DETALHES DO PROBLEMA: Transcreva literalmente, do trecho abaixo sobre o filme Noite e Dia, a parte que começa pelas palavras que contêm "O ator Kim Yeung-Ho" e termina em "entre os seres.".

Em Noite e Dia, o tom de diário é a desculpa
preferida para uma narrativa que não precisa
se amarrar totalmente, que aliás lucra muito
em deixar alguns pontos sem nó e vários
personagens pelo caminho.
Se há uma novidade flagrante no cinema de Hong
Sang-Soo em Noite e Dia, é a utilização
do corpo de seu protagonista como objeto de comicidade.
O ator Kim Yeung-Ho representa um personagem que obviamente
é corpulento demais para suas incertezas, e de
reações lentas demais para os momentos
que vive. Essa pequena diferença já opera
algumas mudanças significativas, já que
sua vulnerabilidade às situações
com as mulheres não corresponde ao presumido
índice visual. O fato de que várias coisas
casuais se correspondem coincidências,
repetições torna ainda mais gritante
a dificuldade de correspondência entre os seres.

DADOS FORNECIDOS:
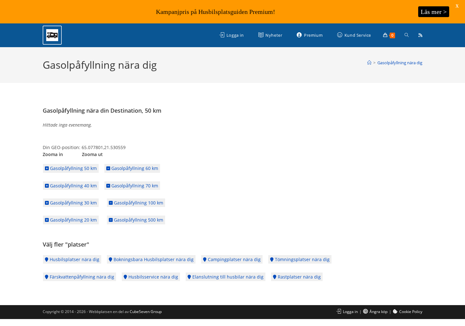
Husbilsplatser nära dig (73, 259)
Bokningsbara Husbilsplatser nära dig (153, 259)
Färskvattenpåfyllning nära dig (81, 277)
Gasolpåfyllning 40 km (73, 186)
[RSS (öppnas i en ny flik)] (420, 35)
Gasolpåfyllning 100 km (138, 203)
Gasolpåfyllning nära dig (399, 63)
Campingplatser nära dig (234, 259)
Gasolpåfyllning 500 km (138, 220)
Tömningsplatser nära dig (302, 259)
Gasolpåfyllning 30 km (73, 203)
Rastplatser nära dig (298, 277)
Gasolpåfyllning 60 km (134, 168)
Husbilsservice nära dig (152, 277)
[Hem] (369, 63)
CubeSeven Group (146, 311)
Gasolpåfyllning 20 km (73, 220)
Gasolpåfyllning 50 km (73, 168)
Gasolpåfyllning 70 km (134, 186)
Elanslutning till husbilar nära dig (227, 277)
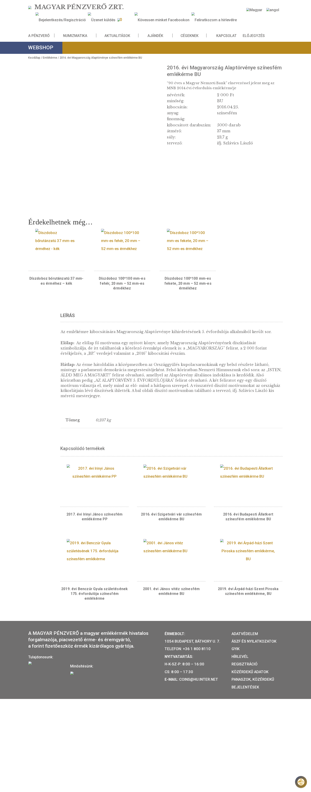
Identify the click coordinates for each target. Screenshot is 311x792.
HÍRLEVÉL (240, 656)
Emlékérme (50, 57)
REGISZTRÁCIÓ (244, 664)
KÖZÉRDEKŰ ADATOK (250, 672)
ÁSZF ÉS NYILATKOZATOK (254, 641)
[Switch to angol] (272, 10)
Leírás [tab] (67, 315)
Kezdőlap (34, 57)
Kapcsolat (226, 36)
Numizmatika (75, 36)
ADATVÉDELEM (245, 633)
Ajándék (155, 36)
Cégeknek (190, 36)
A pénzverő (39, 36)
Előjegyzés (254, 36)
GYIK (236, 648)
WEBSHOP (40, 47)
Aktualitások (117, 36)
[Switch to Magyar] (254, 10)
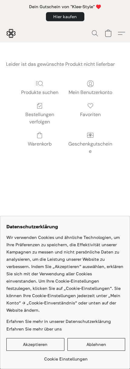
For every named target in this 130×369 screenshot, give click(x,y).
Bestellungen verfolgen (39, 118)
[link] (65, 357)
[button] (65, 16)
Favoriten (90, 114)
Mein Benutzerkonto (90, 92)
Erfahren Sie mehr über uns (34, 328)
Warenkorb (40, 144)
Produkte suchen (39, 92)
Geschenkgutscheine (90, 147)
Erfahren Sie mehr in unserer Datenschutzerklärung (58, 321)
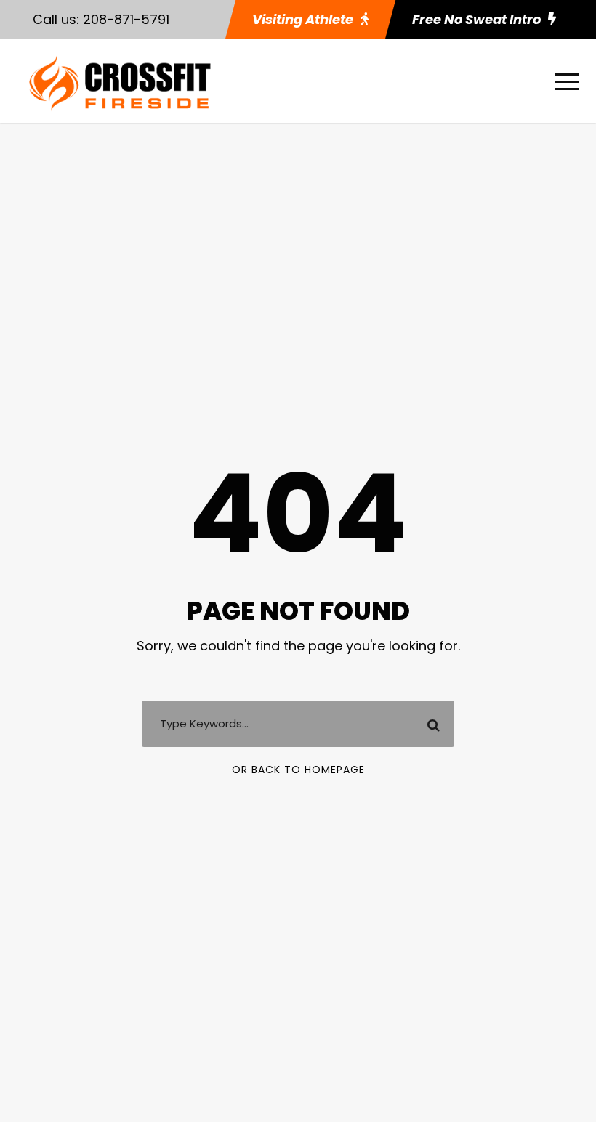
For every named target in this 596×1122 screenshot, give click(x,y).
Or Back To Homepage (298, 769)
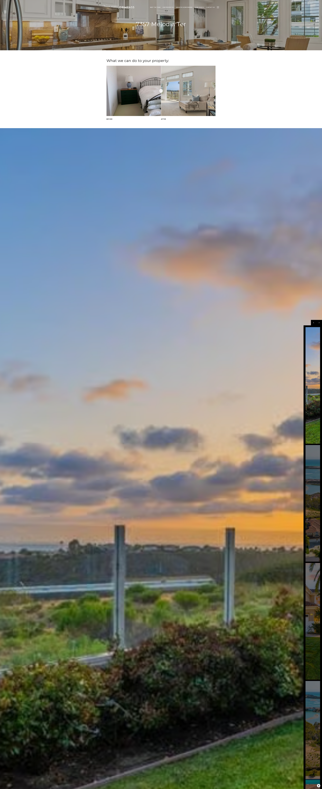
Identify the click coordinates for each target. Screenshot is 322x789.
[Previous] (313, 322)
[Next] (319, 322)
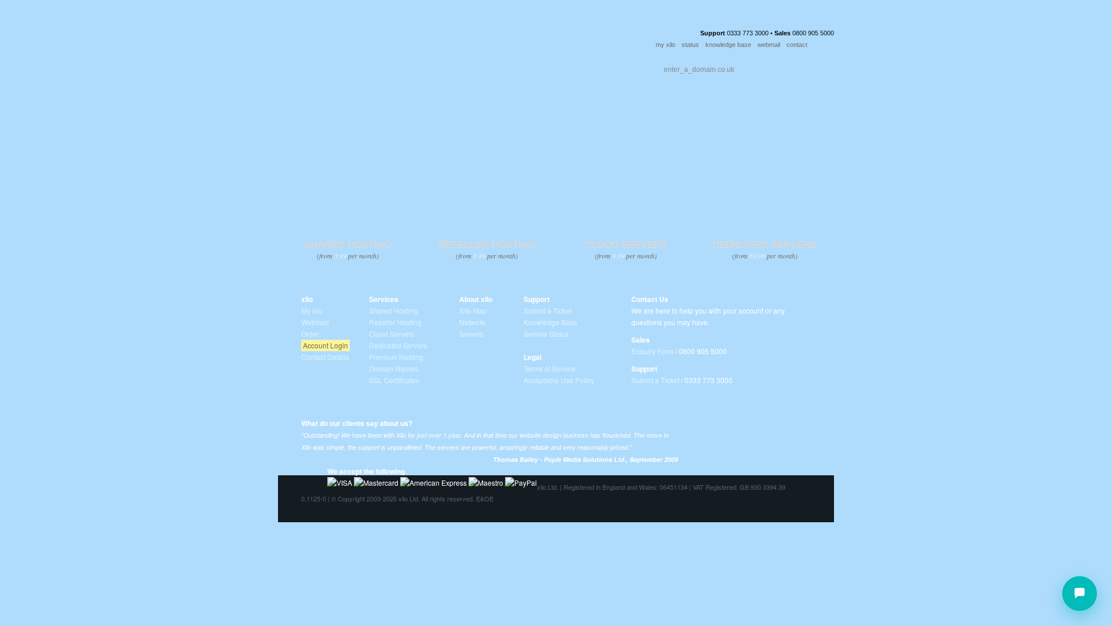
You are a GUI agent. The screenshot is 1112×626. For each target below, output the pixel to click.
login (825, 45)
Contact (505, 66)
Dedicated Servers (398, 345)
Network (472, 322)
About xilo (475, 299)
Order (557, 66)
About (398, 66)
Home (303, 66)
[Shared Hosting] (347, 165)
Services (349, 66)
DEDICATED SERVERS (764, 244)
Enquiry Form (652, 351)
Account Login (325, 345)
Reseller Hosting (395, 322)
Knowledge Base (550, 322)
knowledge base (728, 44)
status (690, 44)
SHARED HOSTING (348, 244)
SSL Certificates (394, 380)
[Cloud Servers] (625, 165)
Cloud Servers (391, 334)
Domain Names (393, 368)
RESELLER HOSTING (487, 244)
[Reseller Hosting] (486, 165)
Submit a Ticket (548, 310)
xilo (307, 299)
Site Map (473, 310)
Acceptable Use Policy (559, 380)
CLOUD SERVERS (625, 244)
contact (797, 44)
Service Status (546, 334)
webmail (769, 44)
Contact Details (325, 357)
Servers (471, 334)
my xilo (665, 44)
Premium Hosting (396, 357)
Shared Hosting (393, 310)
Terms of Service (550, 368)
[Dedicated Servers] (764, 165)
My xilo (312, 310)
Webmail (315, 322)
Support (450, 66)
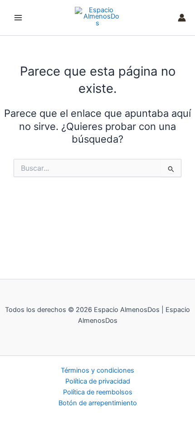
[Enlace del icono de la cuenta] (182, 18)
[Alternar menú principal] (18, 18)
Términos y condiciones (97, 370)
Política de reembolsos (97, 392)
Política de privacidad (97, 381)
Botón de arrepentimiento (97, 403)
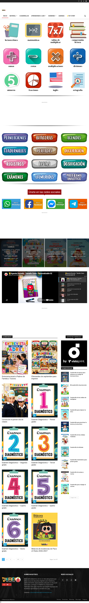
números (11, 90)
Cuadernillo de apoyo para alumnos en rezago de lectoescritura (77, 374)
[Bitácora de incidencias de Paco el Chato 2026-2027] (44, 530)
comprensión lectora (78, 41)
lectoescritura (11, 40)
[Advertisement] (27, 10)
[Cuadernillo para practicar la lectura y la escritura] (65, 427)
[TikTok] (84, 1)
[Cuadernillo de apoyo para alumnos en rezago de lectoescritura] (11, 253)
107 (18, 559)
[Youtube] (86, 1)
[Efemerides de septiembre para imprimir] (44, 357)
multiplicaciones (55, 66)
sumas (11, 66)
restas (33, 66)
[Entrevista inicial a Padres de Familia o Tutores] (15, 357)
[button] (85, 16)
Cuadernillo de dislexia (76, 447)
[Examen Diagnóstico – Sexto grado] (15, 530)
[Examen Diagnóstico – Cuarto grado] (15, 487)
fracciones (33, 90)
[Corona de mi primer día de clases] (15, 400)
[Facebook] (79, 1)
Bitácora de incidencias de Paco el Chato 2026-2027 (44, 550)
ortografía (77, 90)
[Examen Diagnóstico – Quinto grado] (44, 487)
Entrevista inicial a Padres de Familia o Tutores (13, 377)
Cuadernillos (11, 246)
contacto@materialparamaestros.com (41, 592)
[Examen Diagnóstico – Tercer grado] (44, 443)
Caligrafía (78, 248)
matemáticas (33, 40)
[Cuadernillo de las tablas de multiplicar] (56, 253)
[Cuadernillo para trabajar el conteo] (65, 489)
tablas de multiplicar (55, 41)
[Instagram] (81, 1)
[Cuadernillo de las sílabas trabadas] (65, 439)
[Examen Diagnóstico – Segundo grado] (15, 443)
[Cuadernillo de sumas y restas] (65, 476)
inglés (55, 90)
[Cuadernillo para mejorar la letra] (78, 253)
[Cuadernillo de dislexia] (65, 452)
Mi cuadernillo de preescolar (78, 385)
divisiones (77, 66)
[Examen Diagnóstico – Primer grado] (44, 400)
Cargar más (73, 497)
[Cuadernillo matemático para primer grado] (65, 464)
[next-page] (22, 559)
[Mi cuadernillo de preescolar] (33, 253)
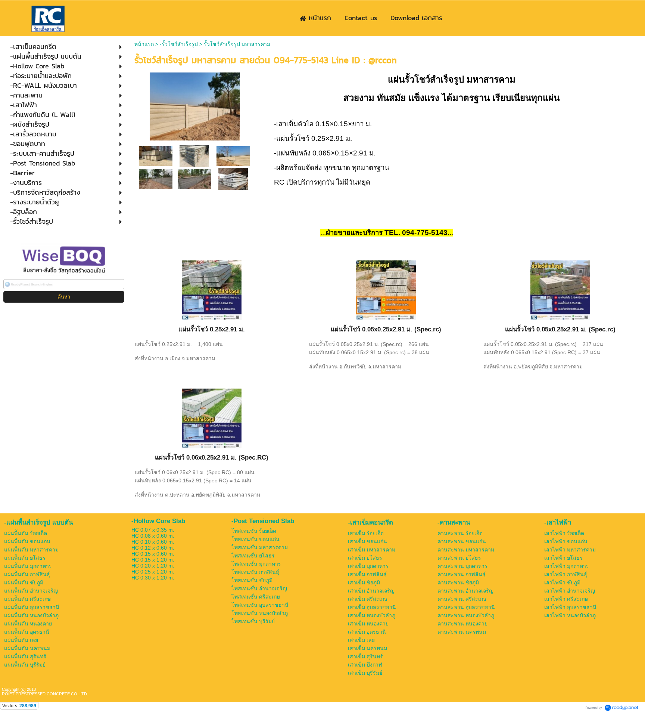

RESULTADO DO EXERCÍCIO:
O ator Kim Yeung-Ho representa um personagem que obviamente
é corpulento demais para suas incertezas, e de
reações lentas demais para os momentos
que vive. Essa pequena diferença já opera
algumas mudanças significativas, já que
sua vulnerabilidade às situações
com as mulheres não corresponde ao presumido
índice visual. O fato de que várias coisas
casuais se correspondem coincidências,
repetições torna ainda mais gritante
a dificuldade de correspondência entre os seres.